Initially, that was her goal, as it was the 100-plus other organization leaders from North in attendance. Ultimately, she and the others learned that and much, much more. About themselves and their school.

"We have all these things we're going to do this year planned — we have fundraisers, we have a dance, we have a blood drive, we have adopt-a-family," Avouris said. "But (the conference) just kind of gave me a view of how I can organize better, how I can accomplish the whole idea of what do you want to change in your school."

As leaders and ambassadors of the school, Avouris said, it's hers and the others' responsibility to affect change, to make a difference in things such as communication, community perception, student enthusiasm for learning and, most important to the student leaders, to combat cliques and work toward a more peaceful, unified coexistence. One way of doing so, students learned during the day-long event that featured guest lecturer and presenter Tom Heethuis, lies in their ability to cater activities toward those students less likely to participate.
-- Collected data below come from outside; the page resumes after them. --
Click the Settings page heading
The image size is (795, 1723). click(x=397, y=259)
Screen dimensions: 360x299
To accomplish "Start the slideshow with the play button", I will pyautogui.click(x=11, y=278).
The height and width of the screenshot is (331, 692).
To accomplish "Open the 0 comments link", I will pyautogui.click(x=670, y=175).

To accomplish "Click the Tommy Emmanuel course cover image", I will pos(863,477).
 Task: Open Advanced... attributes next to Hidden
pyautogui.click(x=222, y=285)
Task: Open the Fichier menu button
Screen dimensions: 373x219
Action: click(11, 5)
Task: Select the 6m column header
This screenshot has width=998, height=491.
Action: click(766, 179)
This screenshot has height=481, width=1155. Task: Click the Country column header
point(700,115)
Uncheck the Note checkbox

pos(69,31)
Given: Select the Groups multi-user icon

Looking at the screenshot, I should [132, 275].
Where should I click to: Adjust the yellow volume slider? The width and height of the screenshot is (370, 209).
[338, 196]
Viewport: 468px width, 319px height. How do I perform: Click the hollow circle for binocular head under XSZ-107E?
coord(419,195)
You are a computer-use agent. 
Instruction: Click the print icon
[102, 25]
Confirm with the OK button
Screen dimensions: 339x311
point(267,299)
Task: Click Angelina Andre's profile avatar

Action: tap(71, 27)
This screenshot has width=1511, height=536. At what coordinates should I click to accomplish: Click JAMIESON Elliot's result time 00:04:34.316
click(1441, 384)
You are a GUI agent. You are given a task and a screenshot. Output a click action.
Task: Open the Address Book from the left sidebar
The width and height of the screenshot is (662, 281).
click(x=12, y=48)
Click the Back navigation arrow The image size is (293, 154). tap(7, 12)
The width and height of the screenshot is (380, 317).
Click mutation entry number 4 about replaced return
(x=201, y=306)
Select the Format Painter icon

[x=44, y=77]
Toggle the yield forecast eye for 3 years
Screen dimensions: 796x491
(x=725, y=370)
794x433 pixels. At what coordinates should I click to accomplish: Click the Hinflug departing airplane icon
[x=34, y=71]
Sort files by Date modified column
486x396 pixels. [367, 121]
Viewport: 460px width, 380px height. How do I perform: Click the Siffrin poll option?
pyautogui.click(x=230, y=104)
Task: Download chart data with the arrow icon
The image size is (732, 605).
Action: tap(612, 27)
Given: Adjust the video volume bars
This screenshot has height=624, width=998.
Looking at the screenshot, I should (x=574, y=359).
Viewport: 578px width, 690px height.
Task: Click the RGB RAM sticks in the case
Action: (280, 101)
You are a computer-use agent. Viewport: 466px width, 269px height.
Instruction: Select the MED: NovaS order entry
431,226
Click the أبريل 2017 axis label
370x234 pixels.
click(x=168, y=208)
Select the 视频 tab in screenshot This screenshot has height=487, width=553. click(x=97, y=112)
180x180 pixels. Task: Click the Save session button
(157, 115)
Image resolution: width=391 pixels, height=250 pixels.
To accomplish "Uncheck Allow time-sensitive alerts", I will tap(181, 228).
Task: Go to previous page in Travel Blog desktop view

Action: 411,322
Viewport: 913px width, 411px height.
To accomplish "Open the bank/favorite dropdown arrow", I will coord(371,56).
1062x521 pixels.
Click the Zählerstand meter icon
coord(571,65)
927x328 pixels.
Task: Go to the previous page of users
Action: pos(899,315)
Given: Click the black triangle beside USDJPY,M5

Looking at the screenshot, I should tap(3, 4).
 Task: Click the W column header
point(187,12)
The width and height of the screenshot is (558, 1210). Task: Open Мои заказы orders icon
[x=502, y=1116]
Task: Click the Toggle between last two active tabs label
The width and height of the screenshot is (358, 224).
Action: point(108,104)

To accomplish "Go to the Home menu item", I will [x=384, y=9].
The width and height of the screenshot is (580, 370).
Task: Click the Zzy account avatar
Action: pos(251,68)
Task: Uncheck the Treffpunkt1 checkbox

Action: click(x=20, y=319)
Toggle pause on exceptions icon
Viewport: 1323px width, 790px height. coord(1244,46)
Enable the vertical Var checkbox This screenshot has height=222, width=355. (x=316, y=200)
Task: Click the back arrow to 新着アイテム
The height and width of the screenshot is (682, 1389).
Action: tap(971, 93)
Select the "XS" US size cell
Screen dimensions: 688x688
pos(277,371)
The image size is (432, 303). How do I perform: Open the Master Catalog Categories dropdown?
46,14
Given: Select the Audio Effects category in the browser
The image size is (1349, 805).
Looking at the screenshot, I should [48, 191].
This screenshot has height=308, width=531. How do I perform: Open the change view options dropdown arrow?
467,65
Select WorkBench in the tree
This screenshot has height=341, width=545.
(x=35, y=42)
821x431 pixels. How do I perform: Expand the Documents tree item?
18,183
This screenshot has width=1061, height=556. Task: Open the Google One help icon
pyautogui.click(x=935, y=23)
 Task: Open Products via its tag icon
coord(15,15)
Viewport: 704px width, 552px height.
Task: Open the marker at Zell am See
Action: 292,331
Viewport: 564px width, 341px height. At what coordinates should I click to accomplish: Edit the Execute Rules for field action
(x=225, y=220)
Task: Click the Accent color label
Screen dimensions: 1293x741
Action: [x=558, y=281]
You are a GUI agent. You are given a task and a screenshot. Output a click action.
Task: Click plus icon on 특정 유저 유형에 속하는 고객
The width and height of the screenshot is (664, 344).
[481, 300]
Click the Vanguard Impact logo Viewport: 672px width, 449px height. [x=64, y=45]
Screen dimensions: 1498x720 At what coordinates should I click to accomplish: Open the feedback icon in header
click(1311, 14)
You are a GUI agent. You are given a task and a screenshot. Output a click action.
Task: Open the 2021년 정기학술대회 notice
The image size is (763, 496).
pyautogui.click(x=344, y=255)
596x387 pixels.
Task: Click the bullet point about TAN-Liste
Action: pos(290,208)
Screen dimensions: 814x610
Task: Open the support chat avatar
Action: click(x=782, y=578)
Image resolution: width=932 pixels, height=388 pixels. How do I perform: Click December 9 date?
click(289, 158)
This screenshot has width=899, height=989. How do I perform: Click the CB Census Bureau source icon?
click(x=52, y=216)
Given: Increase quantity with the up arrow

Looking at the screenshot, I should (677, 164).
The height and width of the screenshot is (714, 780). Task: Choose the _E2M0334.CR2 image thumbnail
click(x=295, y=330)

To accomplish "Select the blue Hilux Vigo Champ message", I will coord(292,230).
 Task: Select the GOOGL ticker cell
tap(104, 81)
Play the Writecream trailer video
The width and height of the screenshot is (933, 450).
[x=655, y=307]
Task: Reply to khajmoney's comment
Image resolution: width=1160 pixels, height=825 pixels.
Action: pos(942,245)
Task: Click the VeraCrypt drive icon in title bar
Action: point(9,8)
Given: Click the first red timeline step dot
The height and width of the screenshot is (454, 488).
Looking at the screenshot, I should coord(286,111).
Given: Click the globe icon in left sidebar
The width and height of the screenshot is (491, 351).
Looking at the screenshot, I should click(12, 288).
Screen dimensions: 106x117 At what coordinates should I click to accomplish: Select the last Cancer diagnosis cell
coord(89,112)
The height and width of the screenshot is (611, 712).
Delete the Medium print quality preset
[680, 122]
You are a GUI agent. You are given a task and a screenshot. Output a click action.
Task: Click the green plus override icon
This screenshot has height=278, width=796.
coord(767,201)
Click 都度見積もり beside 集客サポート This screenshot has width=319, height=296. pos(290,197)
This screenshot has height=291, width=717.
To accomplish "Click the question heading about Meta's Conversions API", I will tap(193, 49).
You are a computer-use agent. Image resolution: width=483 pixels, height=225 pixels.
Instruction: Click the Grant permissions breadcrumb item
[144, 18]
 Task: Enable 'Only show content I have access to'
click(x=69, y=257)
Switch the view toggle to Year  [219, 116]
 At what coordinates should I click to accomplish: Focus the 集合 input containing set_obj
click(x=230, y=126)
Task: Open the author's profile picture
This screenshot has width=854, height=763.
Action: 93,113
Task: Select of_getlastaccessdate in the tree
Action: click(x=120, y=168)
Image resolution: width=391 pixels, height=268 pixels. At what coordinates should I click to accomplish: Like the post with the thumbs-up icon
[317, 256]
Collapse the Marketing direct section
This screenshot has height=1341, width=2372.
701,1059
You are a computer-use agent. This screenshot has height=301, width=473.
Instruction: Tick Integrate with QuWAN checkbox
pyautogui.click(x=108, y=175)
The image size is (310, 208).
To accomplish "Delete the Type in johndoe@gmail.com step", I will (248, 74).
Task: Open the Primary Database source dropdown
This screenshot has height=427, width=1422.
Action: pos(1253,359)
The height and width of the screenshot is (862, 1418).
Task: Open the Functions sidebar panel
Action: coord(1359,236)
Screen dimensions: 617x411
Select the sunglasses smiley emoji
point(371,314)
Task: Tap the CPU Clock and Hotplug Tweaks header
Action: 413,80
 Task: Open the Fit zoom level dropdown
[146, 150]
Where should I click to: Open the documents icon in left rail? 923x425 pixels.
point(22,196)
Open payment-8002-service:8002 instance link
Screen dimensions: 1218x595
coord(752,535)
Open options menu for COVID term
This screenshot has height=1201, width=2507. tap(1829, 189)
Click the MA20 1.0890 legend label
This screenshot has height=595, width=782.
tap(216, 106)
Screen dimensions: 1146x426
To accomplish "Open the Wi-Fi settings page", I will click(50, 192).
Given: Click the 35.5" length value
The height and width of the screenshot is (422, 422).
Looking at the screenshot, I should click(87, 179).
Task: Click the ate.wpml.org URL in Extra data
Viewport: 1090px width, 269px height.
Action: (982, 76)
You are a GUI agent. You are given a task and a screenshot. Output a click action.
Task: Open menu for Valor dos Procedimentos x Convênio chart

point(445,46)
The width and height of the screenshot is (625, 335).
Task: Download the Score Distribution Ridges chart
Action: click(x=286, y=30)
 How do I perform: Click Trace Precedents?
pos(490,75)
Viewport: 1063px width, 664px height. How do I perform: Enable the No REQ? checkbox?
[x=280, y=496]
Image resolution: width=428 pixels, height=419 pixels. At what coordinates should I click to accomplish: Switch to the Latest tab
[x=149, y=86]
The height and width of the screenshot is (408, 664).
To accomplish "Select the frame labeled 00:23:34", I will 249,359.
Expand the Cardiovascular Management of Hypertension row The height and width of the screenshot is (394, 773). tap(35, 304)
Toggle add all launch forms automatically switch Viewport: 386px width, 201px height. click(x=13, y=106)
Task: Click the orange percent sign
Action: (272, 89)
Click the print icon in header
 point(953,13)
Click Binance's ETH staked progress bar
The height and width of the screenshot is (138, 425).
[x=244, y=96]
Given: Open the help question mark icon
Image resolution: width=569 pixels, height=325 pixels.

"I thought it was cool how (Heethuis) broke down certain things and gave us good examples of how we should lead," senior and SA senator Sean O'Melia said. "Like, instead of saying we should base things off of ourselves, we should base things off of the people who normally don't participate. Because the people who always do participate will continue to do so no matter what the theme is, and the people who don't normally participate will participate in something they like.

"So, that's something good to think about, and I wish I had learned that when it wasn't my senior year so I could do more things from what I learned here in the next coming years."

While it's an unlikely expectation for Avouris and O'Melia and other senior leaders to make an immediate and long-lasting impact, as all are midway through their senior years, it's their hope to lay a foundation for others, like junior Robert Nesom, to continue to build upon.

"One of my big goals is definitely to get more people involved in different groups," Nesom said. "Because, it's so much of, like, the same kids at all the games, at all the — going to homecoming, helping with homecoming. So, I really just want to get more kids involved and go to all the different groups and people that you normally wouldn't talk to."